Malnutrition is a critical determinant of treatment tolerance in esophageal squamous cell carcinoma (ESCC). However, its utility in guiding dynamic perioperative decision-making and adjuvant immunotherapy selection remains undefined.

Methods

This study evaluated 498 locally advanced ESCC patients receiving neoadjuvant chemoimmunotherapy and planned esophagectomy. A classification and regression tree (CART) model stratified patients by baseline PG-SGA score. The primary endpoint was treatment tolerance as defined by a composite Neoadjuvant Therapy Tolerance Grade (NAT-TG) that integrated therapy completion and surgical feasibility. The secondary endpoints included postoperative morbidity and survival outcomes. Additionally, dynamic preoperative nutritional trajectories were longitudinally tracked.

Results

The CART model identified three distinct nutritional risk strata. Increasing nutritional risk was strongly associated with impaired treatment tolerance, reflected by reduced surgical completion (97.1% vs 93.3% vs 76.7%; P < 0.001) and higher-grade (≥3) toxicities. High-risk patients experienced significantly more severe postoperative complications (38.2% vs 18.0%; P < 0.001). Longitudinal monitoring showed that a persistent-severe dynamic nutritional trajectory independently predicted major postoperative complications (odds ratio, 3.21; P < 0.001). At a median follow-up period of 41 months, baseline high nutritional risk independently predicted inferior overall survival (hazard ratio, 2.03; P < 0.001).
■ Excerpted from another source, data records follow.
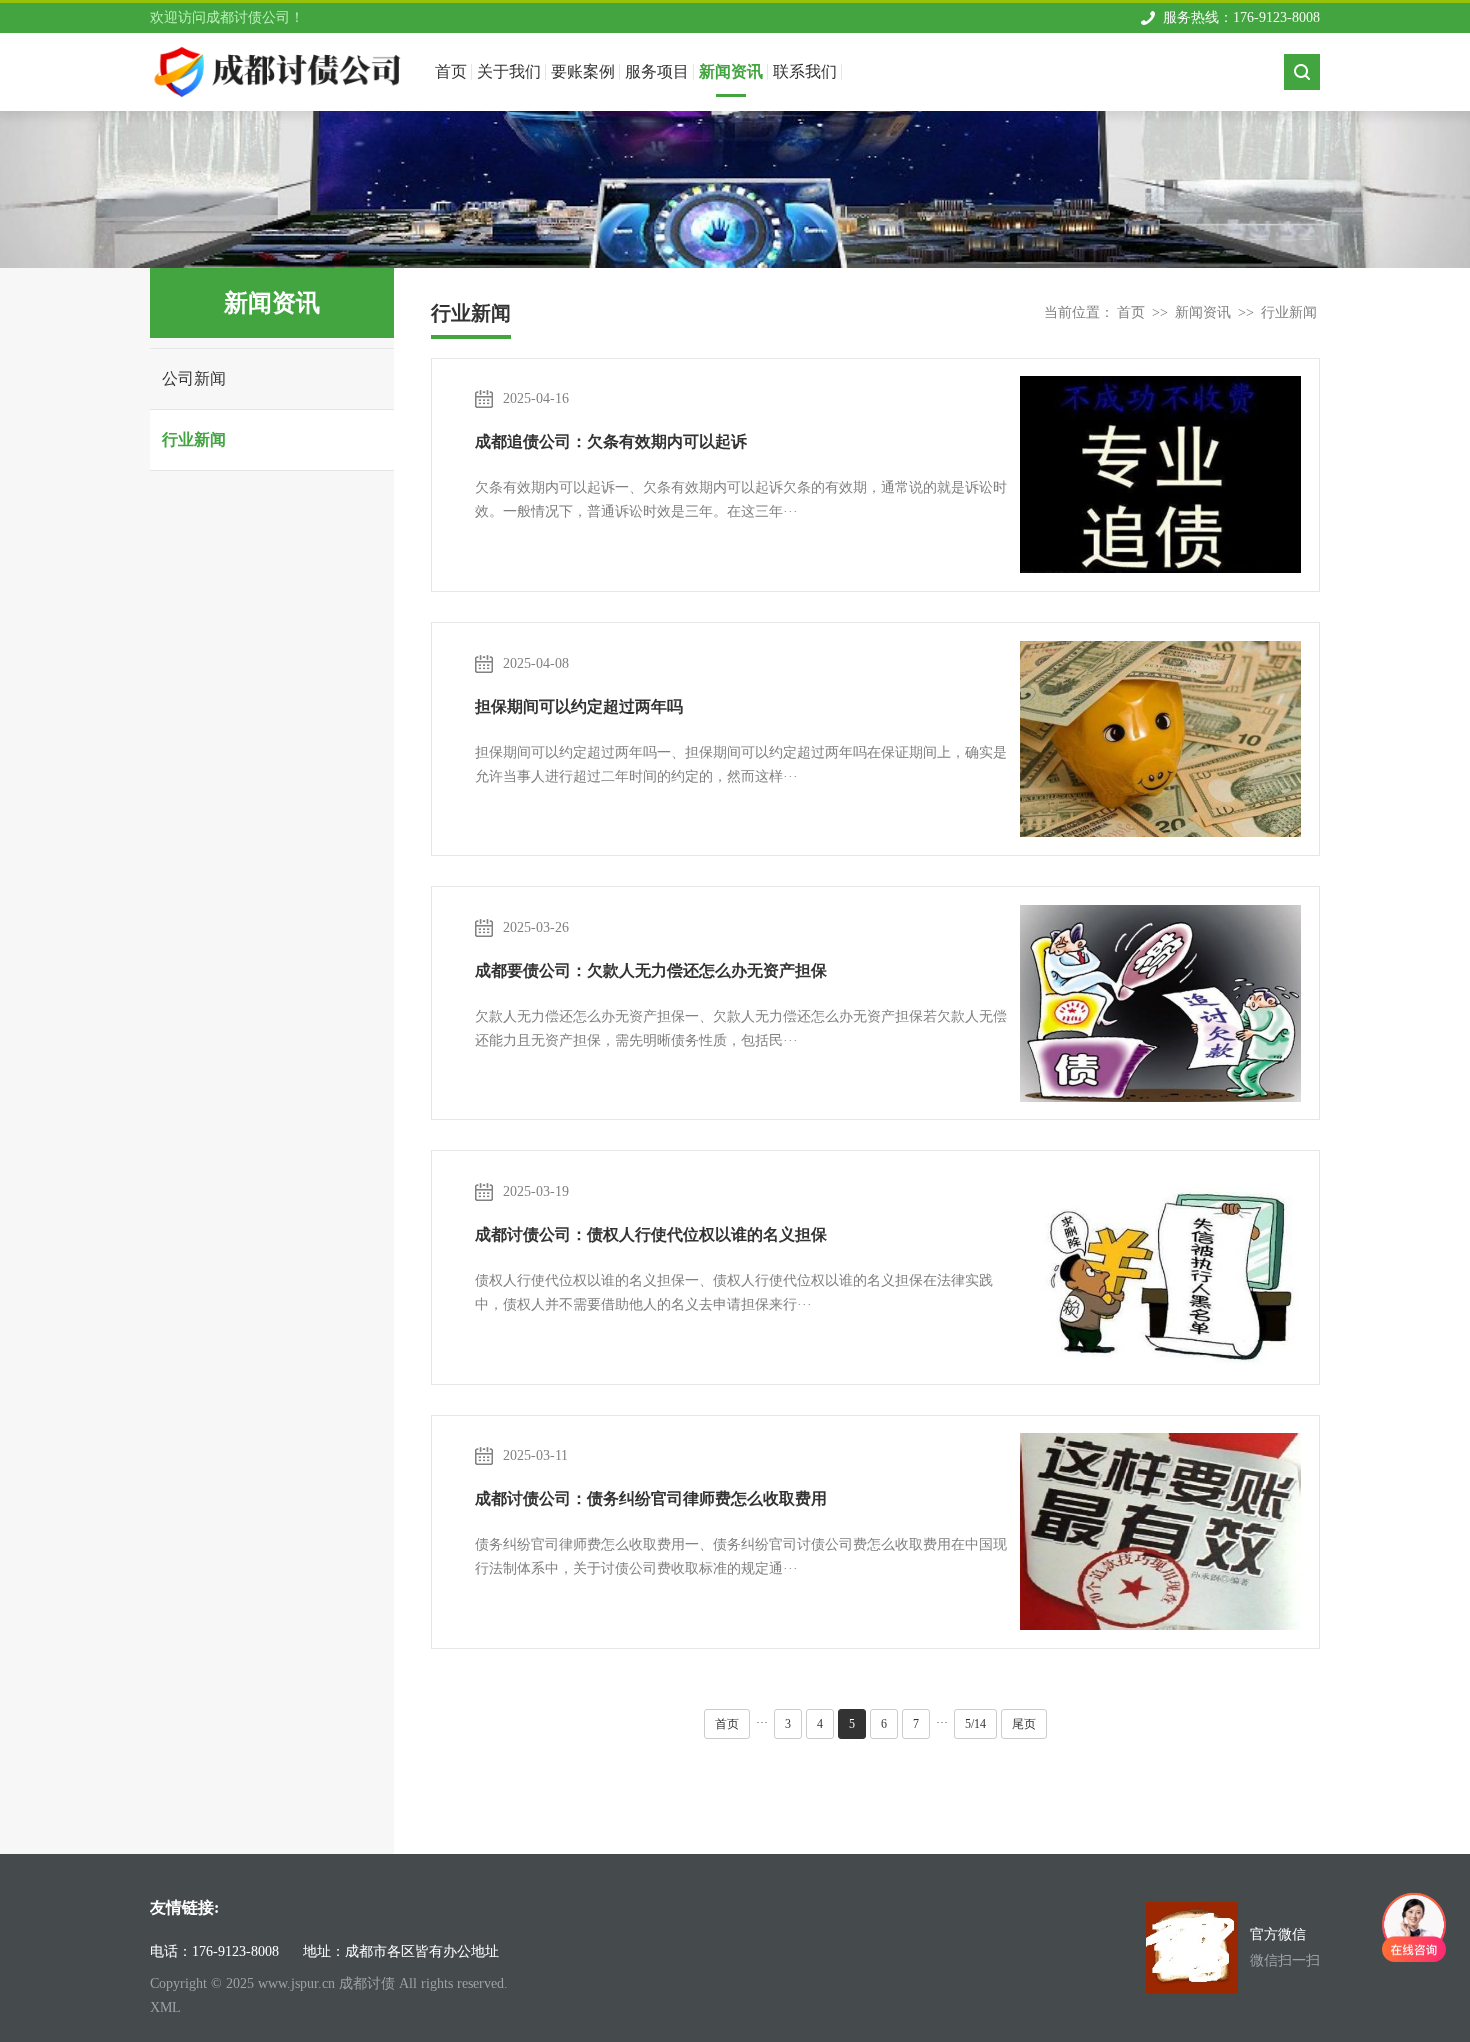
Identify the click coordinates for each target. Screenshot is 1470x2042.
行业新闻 (194, 439)
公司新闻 (194, 378)
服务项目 (657, 71)
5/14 (975, 1724)
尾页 (1024, 1724)
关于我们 (509, 71)
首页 (1131, 312)
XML (165, 2007)
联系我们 (805, 71)
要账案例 (583, 71)
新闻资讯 (731, 71)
Notably, within the cohort that underwent resection, adjuvant immunotherapy significantly improved 3-year overall survival for high-risk patients, from 41.7% to 65.8% (P = 0.043), whereas no such benefit was observed in lower-risk groups.

Conclusions

Integrating baseline nutritional triage with dynamic longitudinal monitoring effectively predicts treatment tolerance and prognosis in ESCC. This framework identifies a high-risk subset that derives substantial survival benefit from adjuvant immunotherapy consolidation.